My friend Greg Kimura wrote a wonderful poem on this called "Cargo."  In fact, it's the title poem of his book.  If you don't know the poem, check it out here.

The synchronicity for me about the group's conversation was that I had just written a poem myself on the topic after having a little flash of insight about it.  The poem still feels a little rough around the edges, but I like the idea behind it a lot.  It's called "Purpose."
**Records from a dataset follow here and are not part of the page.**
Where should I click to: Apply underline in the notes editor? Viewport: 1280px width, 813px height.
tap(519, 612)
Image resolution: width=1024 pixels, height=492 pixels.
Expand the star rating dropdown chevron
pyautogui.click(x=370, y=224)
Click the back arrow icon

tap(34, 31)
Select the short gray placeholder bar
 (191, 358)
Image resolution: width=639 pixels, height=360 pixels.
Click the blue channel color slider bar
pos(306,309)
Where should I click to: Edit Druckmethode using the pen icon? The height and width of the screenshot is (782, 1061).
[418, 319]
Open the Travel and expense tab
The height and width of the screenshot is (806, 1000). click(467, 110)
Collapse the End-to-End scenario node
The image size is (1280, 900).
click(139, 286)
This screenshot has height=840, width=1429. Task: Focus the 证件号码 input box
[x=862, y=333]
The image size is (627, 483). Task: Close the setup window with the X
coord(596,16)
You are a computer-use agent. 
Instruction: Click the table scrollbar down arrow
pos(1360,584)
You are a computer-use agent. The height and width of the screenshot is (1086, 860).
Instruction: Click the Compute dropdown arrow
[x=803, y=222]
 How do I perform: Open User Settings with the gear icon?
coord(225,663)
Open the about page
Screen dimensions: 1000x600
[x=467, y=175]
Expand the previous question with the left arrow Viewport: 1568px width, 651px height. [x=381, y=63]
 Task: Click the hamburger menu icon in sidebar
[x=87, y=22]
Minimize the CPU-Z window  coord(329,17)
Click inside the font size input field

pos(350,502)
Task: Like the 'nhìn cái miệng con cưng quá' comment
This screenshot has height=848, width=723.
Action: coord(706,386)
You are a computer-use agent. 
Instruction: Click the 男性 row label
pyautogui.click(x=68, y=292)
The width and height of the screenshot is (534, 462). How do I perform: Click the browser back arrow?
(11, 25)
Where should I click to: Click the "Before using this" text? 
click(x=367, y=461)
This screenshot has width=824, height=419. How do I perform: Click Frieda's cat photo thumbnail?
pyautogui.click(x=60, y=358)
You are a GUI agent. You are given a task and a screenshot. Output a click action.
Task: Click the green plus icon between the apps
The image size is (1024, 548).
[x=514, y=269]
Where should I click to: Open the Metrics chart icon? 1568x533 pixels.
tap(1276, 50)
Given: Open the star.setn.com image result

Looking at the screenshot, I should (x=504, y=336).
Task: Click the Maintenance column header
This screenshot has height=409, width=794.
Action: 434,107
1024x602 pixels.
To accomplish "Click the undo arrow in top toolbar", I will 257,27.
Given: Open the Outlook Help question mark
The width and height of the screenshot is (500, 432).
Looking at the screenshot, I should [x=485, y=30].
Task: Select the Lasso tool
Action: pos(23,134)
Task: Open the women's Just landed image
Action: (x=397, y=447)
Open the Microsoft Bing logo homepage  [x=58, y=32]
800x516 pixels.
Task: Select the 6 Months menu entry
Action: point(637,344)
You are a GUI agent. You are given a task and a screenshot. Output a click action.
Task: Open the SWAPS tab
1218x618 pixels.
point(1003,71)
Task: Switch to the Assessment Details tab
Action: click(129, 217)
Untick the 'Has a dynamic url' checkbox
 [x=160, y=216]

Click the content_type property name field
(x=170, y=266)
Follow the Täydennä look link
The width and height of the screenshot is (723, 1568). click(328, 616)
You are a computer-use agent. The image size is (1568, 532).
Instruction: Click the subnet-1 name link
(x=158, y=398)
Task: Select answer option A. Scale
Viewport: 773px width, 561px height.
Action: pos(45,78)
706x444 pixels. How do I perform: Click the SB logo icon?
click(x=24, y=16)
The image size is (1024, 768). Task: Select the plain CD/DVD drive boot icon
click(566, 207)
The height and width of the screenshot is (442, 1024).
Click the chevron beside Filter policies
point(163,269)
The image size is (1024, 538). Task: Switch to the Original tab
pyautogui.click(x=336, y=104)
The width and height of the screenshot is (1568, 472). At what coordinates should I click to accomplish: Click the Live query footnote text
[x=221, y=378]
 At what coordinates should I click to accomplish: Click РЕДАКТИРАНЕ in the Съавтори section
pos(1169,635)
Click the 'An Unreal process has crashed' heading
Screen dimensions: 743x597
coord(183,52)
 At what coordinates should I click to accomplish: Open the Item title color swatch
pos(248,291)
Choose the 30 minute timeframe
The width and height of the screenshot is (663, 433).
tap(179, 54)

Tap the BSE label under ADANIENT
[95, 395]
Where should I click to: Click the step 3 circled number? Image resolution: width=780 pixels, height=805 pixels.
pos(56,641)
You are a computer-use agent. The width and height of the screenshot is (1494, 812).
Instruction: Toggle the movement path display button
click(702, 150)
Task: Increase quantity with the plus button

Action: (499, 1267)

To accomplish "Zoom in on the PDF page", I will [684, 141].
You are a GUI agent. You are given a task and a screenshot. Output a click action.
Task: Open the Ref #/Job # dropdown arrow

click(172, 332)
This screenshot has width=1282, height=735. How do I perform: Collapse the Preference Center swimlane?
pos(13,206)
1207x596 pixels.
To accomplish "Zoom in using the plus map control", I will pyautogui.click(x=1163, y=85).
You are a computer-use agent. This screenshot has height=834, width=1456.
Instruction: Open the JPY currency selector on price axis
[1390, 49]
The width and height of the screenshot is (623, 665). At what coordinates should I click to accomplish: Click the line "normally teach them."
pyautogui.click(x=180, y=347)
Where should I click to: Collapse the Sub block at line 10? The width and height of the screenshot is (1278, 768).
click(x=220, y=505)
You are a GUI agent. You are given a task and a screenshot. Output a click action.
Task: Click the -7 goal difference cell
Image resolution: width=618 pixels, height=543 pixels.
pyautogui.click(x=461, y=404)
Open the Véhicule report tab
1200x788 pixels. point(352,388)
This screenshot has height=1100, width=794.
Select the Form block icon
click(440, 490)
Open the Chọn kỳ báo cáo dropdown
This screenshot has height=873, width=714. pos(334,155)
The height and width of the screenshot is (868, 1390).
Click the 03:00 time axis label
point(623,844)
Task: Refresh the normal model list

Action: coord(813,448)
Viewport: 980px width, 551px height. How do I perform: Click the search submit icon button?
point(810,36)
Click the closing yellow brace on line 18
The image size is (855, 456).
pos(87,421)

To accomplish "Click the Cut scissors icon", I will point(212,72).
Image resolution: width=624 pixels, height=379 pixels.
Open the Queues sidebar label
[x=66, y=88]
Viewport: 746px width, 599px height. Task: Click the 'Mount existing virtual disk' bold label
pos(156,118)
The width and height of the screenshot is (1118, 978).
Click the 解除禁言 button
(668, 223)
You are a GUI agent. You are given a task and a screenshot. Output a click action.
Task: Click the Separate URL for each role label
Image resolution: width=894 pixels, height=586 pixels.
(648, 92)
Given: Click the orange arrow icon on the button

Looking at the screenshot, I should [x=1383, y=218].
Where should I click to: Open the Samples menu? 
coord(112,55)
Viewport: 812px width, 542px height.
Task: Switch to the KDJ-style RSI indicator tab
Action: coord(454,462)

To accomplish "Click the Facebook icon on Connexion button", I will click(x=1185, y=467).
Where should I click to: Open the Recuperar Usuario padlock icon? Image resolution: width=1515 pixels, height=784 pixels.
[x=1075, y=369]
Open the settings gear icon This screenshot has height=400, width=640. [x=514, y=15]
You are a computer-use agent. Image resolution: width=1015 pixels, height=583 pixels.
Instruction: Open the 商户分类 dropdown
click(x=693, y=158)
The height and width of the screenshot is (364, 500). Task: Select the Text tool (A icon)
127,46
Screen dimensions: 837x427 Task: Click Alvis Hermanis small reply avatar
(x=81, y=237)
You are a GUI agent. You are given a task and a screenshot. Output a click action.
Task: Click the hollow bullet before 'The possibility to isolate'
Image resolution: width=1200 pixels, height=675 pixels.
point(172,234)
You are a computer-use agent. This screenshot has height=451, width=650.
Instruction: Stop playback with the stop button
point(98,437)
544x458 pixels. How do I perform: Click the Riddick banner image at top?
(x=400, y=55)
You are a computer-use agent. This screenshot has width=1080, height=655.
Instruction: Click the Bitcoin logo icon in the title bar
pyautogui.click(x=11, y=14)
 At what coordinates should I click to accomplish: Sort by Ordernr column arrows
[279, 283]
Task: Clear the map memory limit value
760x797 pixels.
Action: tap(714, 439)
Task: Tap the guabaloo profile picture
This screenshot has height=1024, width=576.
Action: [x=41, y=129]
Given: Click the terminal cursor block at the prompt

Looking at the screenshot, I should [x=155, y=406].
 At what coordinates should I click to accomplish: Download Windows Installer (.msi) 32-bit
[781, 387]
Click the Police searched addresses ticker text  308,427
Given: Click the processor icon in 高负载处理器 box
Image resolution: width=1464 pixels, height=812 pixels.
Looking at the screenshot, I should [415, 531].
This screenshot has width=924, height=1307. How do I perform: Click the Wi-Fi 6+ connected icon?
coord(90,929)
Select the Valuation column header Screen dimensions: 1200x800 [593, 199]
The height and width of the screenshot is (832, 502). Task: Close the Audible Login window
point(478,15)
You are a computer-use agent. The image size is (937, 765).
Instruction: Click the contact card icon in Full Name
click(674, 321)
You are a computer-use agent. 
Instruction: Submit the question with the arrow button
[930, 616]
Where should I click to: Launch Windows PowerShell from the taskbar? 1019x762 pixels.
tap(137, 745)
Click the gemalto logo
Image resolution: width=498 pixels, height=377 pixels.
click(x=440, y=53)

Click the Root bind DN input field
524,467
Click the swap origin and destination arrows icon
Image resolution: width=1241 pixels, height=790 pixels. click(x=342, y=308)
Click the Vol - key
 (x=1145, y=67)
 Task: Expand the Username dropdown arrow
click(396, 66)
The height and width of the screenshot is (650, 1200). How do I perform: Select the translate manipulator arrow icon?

I love to watch ink forming
            words on a blank page.
I use purple,
            with a cartridge pen
Given to me by a friend
            who knows me well.

Computers come into play
            only later on, for me.
I use my laptop
            to edit, to craft,
But first comes the ink
            flowing onto lined paper,
My hand moving
            sometimes in fits and starts,
Sometimes with
            effortless speed.

When I consider
            my purpose in the world,
When I don’t know who I am
            or what I belong to,
I look at what it is
            that I do.
I build and keep altars,
            and I write.

Mornings, early mornings,
            find me at my desk with
Candles lit, fresh flowers
            in the vase my son made,
Picture of my parents
            beaming at me
In a beyond-death blessing,
            and my old, leather-bound journal.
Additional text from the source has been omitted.